──────── Data supplied
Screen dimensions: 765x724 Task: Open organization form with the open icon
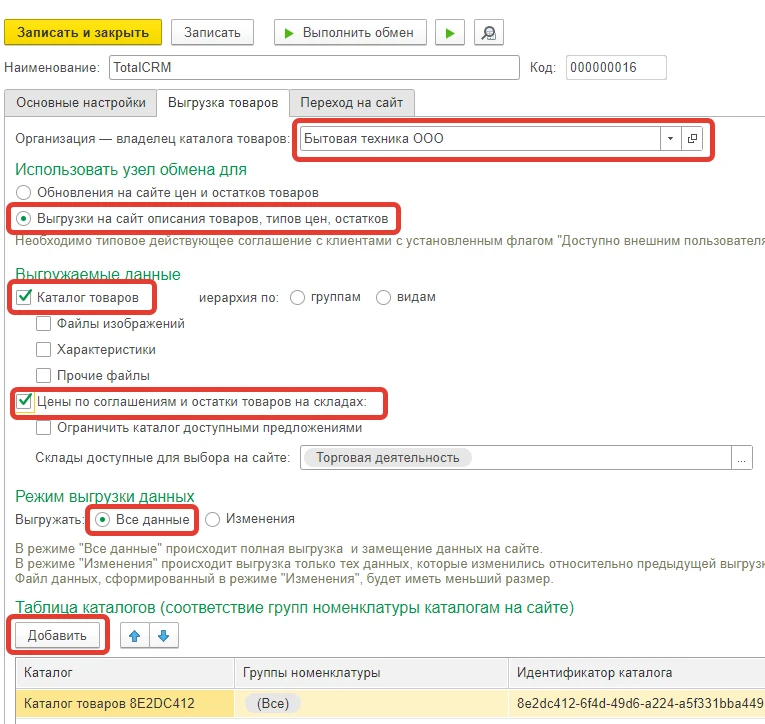pos(692,139)
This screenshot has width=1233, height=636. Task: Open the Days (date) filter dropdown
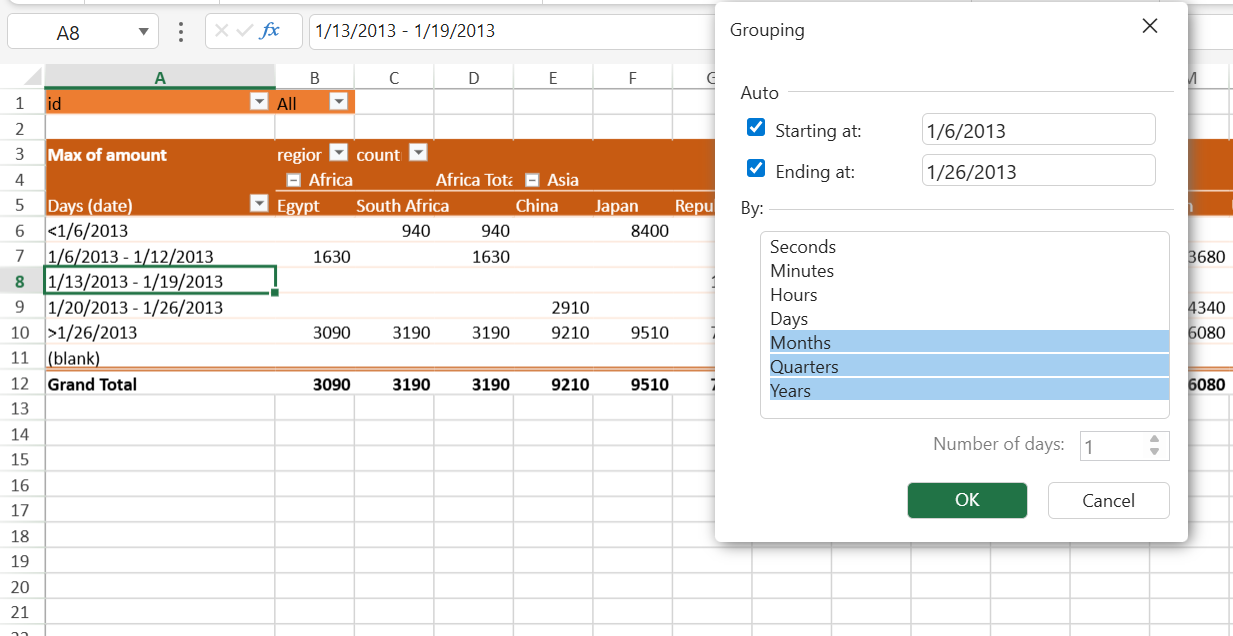[259, 204]
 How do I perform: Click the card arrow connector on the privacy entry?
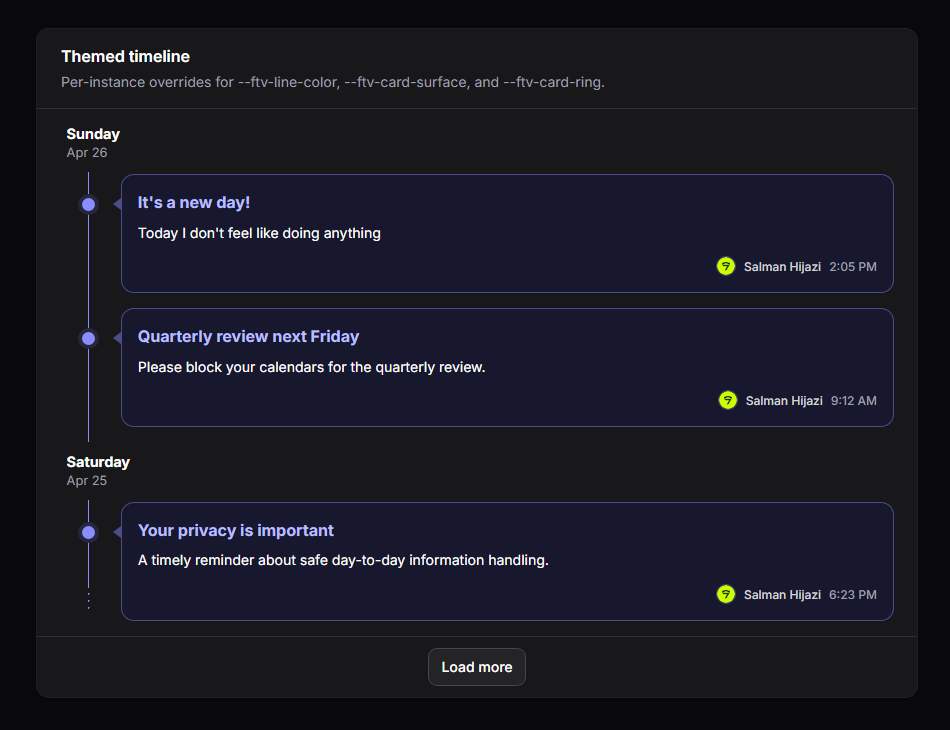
────────────────
Required work>
Take every entry and repeat it verbatim, minus the pictures.

Expected output>
Screen dimensions: 765x724 Task: Open organization form with the open icon
pos(692,139)
This screenshot has width=1233, height=636. Task: Open the Days (date) filter dropdown
[259, 204]
 How do I perform: Click the card arrow connector on the privacy entry?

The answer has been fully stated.